AWS Data Engineer- Lead
Job Summary: We are seeking a highly skilled Senior Team Lead to design, develop, and maintain scalable data pipelines using AWS technologies. The ideal candidate will have extensive experience in building and optimizing ETL/ELT workflows, managing real-time data streaming pipelines, and ensuring data quality across various platforms.
Responsibilities
- Design, develop, and maintain scalable data pipelines using AWS Glue, Glue Catalog, Amazon S3, Athena, and AWS Lambda.
- Build and optimize ETL/ELT workflows using PySpark and Python for large-scale data processing.

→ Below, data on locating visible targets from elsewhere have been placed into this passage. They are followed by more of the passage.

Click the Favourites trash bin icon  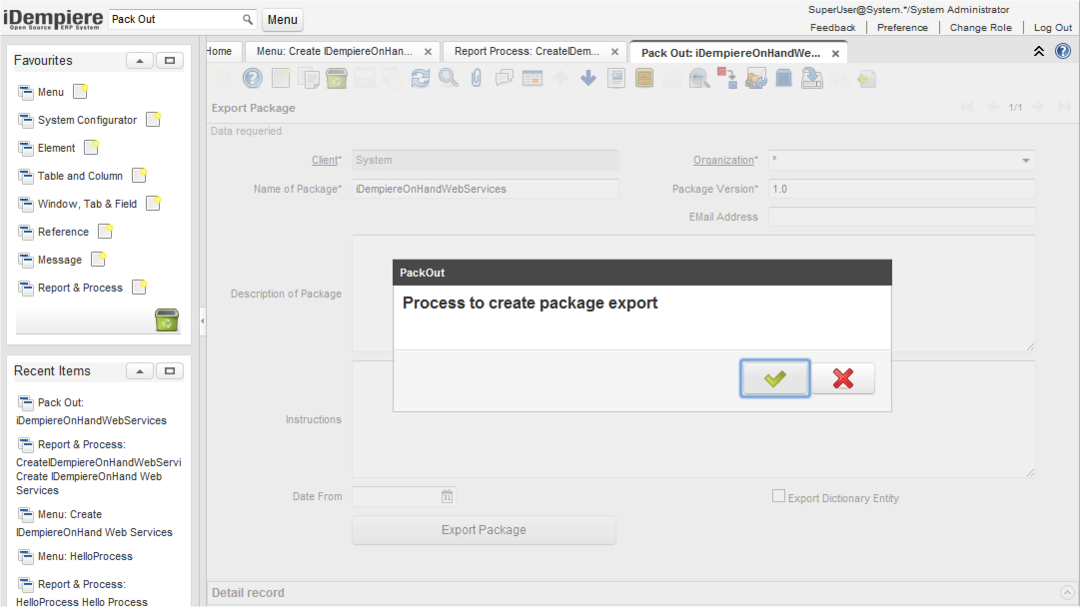167,320
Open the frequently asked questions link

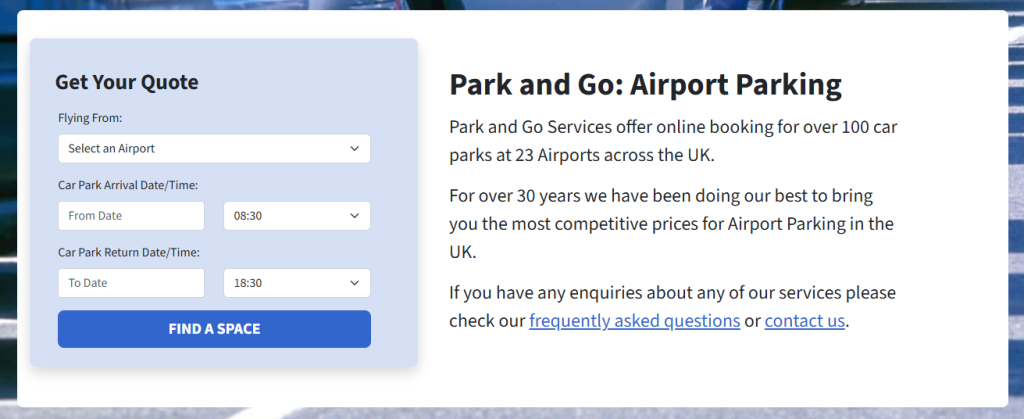(634, 321)
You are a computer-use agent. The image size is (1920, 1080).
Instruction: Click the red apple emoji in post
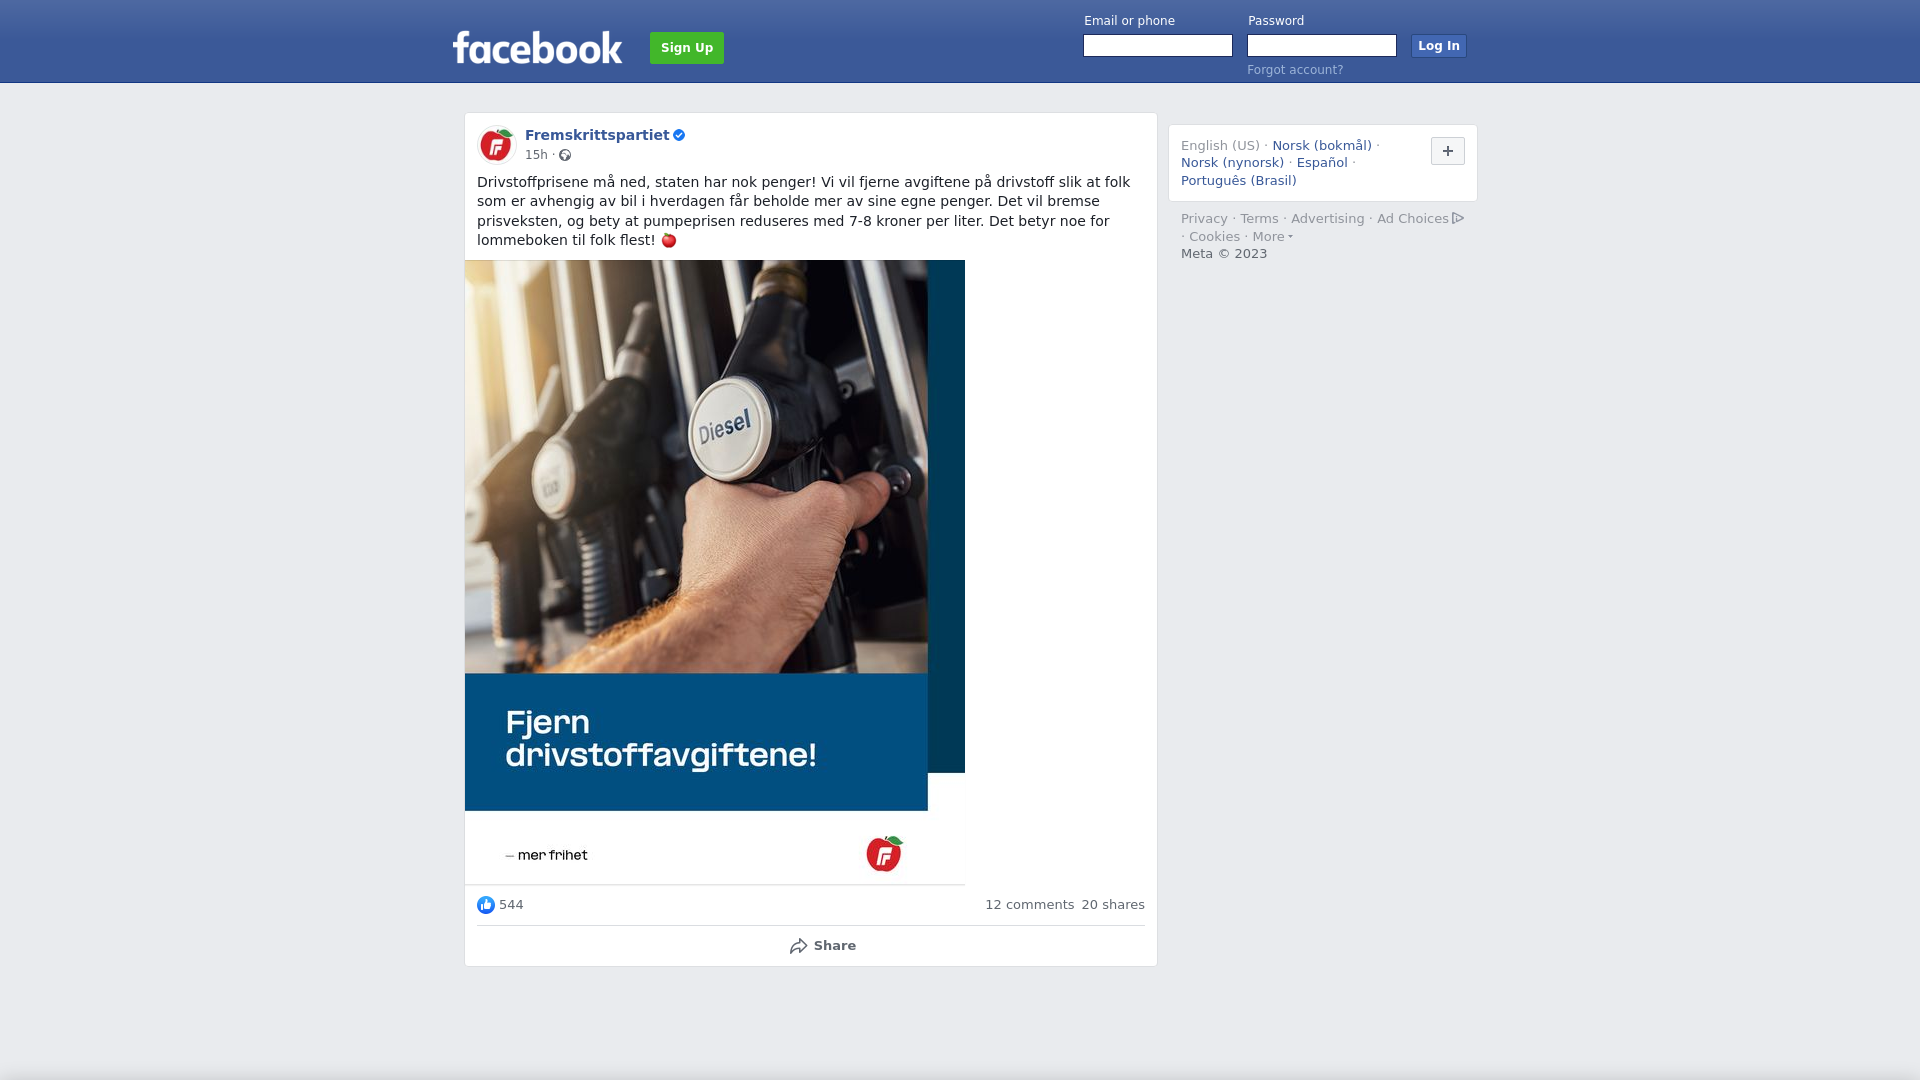point(669,240)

- Develop and manage real-time data streaming pipelines using Apache Kafka, ensuring low latency and high reliability.
- Create, maintain, and optimize SQL queries for data extraction, transformation, and analysis.
- Implement data ingestion frameworks to handle both batch and streaming data from multiple sources.
- Independently troubleshoot, debug, and optimize data workflows to meet performance and scalability requirements.
- Ensure data quality, consistency, and integrity across different data platforms and pipelines.
- Work as an individual contributor, delivering solutions within tight timelines and minimal supervision.
- Collaborate with cross-functional teams (data engineers, analysts, and stakeholders) to understand data requirements and deliver robust solutions.
- Monitor and maintain production pipelines, ensuring high availability and quick issue resolution.
Mandatory Skills
- Hands-on experience with AWS Glue, Glue Catalog tables, Athena, S3, and Lambda.
- Proficiency in PySpark and Python.
- Experience with Apache Kafka for building real-time data pipelines.
- Strong SQL skills for data extraction and transformation.
- Ability to work independently under tight timelines.
Preferred Skills
- Experience with Glue Streaming.
- Familiarity with AWS CDK.
Qualifications: Bachelor's degree in computer science, Engineering, or a related field.